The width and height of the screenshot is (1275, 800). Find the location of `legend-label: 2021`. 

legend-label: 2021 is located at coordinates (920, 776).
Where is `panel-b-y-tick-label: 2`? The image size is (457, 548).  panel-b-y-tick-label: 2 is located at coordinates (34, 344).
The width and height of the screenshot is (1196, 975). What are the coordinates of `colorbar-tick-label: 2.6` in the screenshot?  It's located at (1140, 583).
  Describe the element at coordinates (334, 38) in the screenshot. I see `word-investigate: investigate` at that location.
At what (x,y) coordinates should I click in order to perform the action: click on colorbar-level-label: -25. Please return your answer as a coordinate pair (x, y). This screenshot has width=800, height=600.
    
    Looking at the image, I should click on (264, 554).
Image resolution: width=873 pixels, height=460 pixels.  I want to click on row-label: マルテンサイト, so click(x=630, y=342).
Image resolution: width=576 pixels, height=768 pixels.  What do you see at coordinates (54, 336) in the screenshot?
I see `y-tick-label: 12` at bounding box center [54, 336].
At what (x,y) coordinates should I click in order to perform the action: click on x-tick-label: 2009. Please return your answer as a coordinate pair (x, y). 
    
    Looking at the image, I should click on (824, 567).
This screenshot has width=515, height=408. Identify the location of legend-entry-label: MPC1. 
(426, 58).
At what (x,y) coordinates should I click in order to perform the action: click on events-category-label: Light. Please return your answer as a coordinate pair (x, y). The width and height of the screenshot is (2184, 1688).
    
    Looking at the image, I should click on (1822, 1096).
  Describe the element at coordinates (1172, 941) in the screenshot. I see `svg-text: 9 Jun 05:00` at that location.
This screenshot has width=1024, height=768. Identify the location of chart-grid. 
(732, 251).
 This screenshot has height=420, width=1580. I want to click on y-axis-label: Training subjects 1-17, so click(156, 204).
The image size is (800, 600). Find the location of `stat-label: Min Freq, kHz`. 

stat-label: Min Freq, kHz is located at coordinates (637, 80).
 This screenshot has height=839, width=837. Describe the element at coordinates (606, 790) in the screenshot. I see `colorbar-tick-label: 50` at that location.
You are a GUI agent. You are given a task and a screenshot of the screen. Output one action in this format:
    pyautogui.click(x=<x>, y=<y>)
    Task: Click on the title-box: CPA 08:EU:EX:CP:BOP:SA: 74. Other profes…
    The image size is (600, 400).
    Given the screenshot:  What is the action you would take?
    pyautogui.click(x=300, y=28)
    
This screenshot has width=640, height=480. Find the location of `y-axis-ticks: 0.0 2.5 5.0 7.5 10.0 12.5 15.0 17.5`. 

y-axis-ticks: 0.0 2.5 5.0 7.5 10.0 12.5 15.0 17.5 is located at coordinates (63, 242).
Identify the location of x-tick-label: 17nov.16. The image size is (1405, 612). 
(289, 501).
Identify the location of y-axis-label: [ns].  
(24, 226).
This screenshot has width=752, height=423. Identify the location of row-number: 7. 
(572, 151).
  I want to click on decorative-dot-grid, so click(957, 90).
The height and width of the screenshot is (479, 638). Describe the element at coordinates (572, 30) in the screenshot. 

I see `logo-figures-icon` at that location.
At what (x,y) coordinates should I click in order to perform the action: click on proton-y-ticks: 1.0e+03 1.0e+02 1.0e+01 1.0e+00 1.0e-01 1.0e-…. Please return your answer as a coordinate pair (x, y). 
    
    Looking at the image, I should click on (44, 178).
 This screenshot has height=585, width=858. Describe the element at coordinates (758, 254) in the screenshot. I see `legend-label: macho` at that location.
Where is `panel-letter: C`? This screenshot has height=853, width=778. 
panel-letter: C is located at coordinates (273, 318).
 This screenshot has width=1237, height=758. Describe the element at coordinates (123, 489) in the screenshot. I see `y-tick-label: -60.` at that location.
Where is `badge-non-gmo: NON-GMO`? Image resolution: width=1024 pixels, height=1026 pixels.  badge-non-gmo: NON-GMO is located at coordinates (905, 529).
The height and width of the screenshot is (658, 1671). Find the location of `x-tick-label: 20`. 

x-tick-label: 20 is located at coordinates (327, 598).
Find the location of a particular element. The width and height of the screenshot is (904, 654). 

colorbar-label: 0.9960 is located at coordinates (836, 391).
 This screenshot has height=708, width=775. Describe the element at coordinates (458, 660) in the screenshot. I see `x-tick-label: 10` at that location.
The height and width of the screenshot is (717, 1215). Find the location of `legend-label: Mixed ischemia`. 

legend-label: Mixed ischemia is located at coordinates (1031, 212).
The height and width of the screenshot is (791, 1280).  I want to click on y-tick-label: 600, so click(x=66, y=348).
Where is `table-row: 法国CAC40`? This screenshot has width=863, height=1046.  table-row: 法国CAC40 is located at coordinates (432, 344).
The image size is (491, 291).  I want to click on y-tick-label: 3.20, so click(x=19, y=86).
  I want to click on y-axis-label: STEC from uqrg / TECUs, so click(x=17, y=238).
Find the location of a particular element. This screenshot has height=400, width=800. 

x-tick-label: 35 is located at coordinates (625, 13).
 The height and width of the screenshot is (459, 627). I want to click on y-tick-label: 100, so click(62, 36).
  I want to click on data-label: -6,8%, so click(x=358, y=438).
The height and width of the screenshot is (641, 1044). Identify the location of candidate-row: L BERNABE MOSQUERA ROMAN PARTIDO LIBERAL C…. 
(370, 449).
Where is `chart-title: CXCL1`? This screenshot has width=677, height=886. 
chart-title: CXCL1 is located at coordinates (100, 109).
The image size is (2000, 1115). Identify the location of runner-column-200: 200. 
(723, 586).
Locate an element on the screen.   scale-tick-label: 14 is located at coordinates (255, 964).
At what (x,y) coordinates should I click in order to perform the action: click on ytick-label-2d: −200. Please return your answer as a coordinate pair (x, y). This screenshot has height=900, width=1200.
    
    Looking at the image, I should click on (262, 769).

Directive :: Rewrite all of the records above, putting "Find the position of" wherever "Identify the location of" appears and keeping everything else the same.

Result for this task ::
The width and height of the screenshot is (1275, 800). Find the location of `legend-label: 2021`. 

legend-label: 2021 is located at coordinates (920, 776).
Where is `panel-b-y-tick-label: 2`? The image size is (457, 548).  panel-b-y-tick-label: 2 is located at coordinates (34, 344).
The width and height of the screenshot is (1196, 975). What are the coordinates of `colorbar-tick-label: 2.6` in the screenshot?  It's located at (1140, 583).
  Describe the element at coordinates (334, 38) in the screenshot. I see `word-investigate: investigate` at that location.
At what (x,y) coordinates should I click in order to perform the action: click on colorbar-level-label: -25. Please return your answer as a coordinate pair (x, y). This screenshot has width=800, height=600.
    
    Looking at the image, I should click on (264, 554).
Image resolution: width=873 pixels, height=460 pixels.  I want to click on row-label: マルテンサイト, so click(x=630, y=342).
Image resolution: width=576 pixels, height=768 pixels.  What do you see at coordinates (54, 336) in the screenshot?
I see `y-tick-label: 12` at bounding box center [54, 336].
At what (x,y) coordinates should I click in order to perform the action: click on x-tick-label: 2009. Please return your answer as a coordinate pair (x, y). 
    
    Looking at the image, I should click on (824, 567).
This screenshot has width=515, height=408. Find the position of legend-entry-label: MPC1. 
(426, 58).
At what (x,y) coordinates should I click in order to perform the action: click on events-category-label: Light. Please return your answer as a coordinate pair (x, y). The width and height of the screenshot is (2184, 1688).
    
    Looking at the image, I should click on (1822, 1096).
  Describe the element at coordinates (1172, 941) in the screenshot. I see `svg-text: 9 Jun 05:00` at that location.
This screenshot has width=1024, height=768. Find the position of chart-grid. 
(732, 251).
 This screenshot has height=420, width=1580. I want to click on y-axis-label: Training subjects 1-17, so click(156, 204).
The image size is (800, 600). Find the location of `stat-label: Min Freq, kHz`. 

stat-label: Min Freq, kHz is located at coordinates (637, 80).
 This screenshot has height=839, width=837. Describe the element at coordinates (606, 790) in the screenshot. I see `colorbar-tick-label: 50` at that location.
You are a GUI agent. You are given a task and a screenshot of the screen. Output one action in this format:
    pyautogui.click(x=<x>, y=<y>)
    Task: Click on the title-box: CPA 08:EU:EX:CP:BOP:SA: 74. Other profes…
    The image size is (600, 400).
    Given the screenshot:  What is the action you would take?
    pyautogui.click(x=300, y=28)
    
This screenshot has width=640, height=480. Find the location of `y-axis-ticks: 0.0 2.5 5.0 7.5 10.0 12.5 15.0 17.5`. 

y-axis-ticks: 0.0 2.5 5.0 7.5 10.0 12.5 15.0 17.5 is located at coordinates (63, 242).
Find the position of x-tick-label: 17nov.16. The image size is (1405, 612). 
(289, 501).
Find the position of y-axis-label: [ns].  
(24, 226).
This screenshot has width=752, height=423. Find the position of row-number: 7. 
(572, 151).
  I want to click on decorative-dot-grid, so click(957, 90).
The height and width of the screenshot is (479, 638). Describe the element at coordinates (572, 30) in the screenshot. 

I see `logo-figures-icon` at that location.
At what (x,y) coordinates should I click in order to perform the action: click on proton-y-ticks: 1.0e+03 1.0e+02 1.0e+01 1.0e+00 1.0e-01 1.0e-…. Please return your answer as a coordinate pair (x, y). 
    
    Looking at the image, I should click on (44, 178).
 This screenshot has height=585, width=858. Describe the element at coordinates (758, 254) in the screenshot. I see `legend-label: macho` at that location.
Where is `panel-letter: C`? This screenshot has height=853, width=778. 
panel-letter: C is located at coordinates (273, 318).
 This screenshot has width=1237, height=758. Describe the element at coordinates (123, 489) in the screenshot. I see `y-tick-label: -60.` at that location.
Where is `badge-non-gmo: NON-GMO`? Image resolution: width=1024 pixels, height=1026 pixels.  badge-non-gmo: NON-GMO is located at coordinates (905, 529).
The height and width of the screenshot is (658, 1671). Find the location of `x-tick-label: 20`. 

x-tick-label: 20 is located at coordinates (327, 598).
Find the location of a particular element. The width and height of the screenshot is (904, 654). 

colorbar-label: 0.9960 is located at coordinates (836, 391).
 This screenshot has height=708, width=775. Describe the element at coordinates (458, 660) in the screenshot. I see `x-tick-label: 10` at that location.
The height and width of the screenshot is (717, 1215). Find the location of `legend-label: Mixed ischemia`. 

legend-label: Mixed ischemia is located at coordinates (1031, 212).
The height and width of the screenshot is (791, 1280).  I want to click on y-tick-label: 600, so click(x=66, y=348).
Where is `table-row: 法国CAC40`? This screenshot has width=863, height=1046.  table-row: 法国CAC40 is located at coordinates (432, 344).
The image size is (491, 291).  I want to click on y-tick-label: 3.20, so click(x=19, y=86).
  I want to click on y-axis-label: STEC from uqrg / TECUs, so click(x=17, y=238).
Find the location of a particular element. This screenshot has height=400, width=800. 

x-tick-label: 35 is located at coordinates (625, 13).
 The height and width of the screenshot is (459, 627). I want to click on y-tick-label: 100, so click(62, 36).
  I want to click on data-label: -6,8%, so click(x=358, y=438).
The height and width of the screenshot is (641, 1044). Find the position of candidate-row: L BERNABE MOSQUERA ROMAN PARTIDO LIBERAL C…. 
(370, 449).
Where is `chart-title: CXCL1`? This screenshot has width=677, height=886. 
chart-title: CXCL1 is located at coordinates (100, 109).
The image size is (2000, 1115). Find the position of runner-column-200: 200. 
(723, 586).
Locate an element on the screen.   scale-tick-label: 14 is located at coordinates (255, 964).
At what (x,y) coordinates should I click in order to perform the action: click on ytick-label-2d: −200. Please return your answer as a coordinate pair (x, y). This screenshot has height=900, width=1200.
    
    Looking at the image, I should click on (262, 769).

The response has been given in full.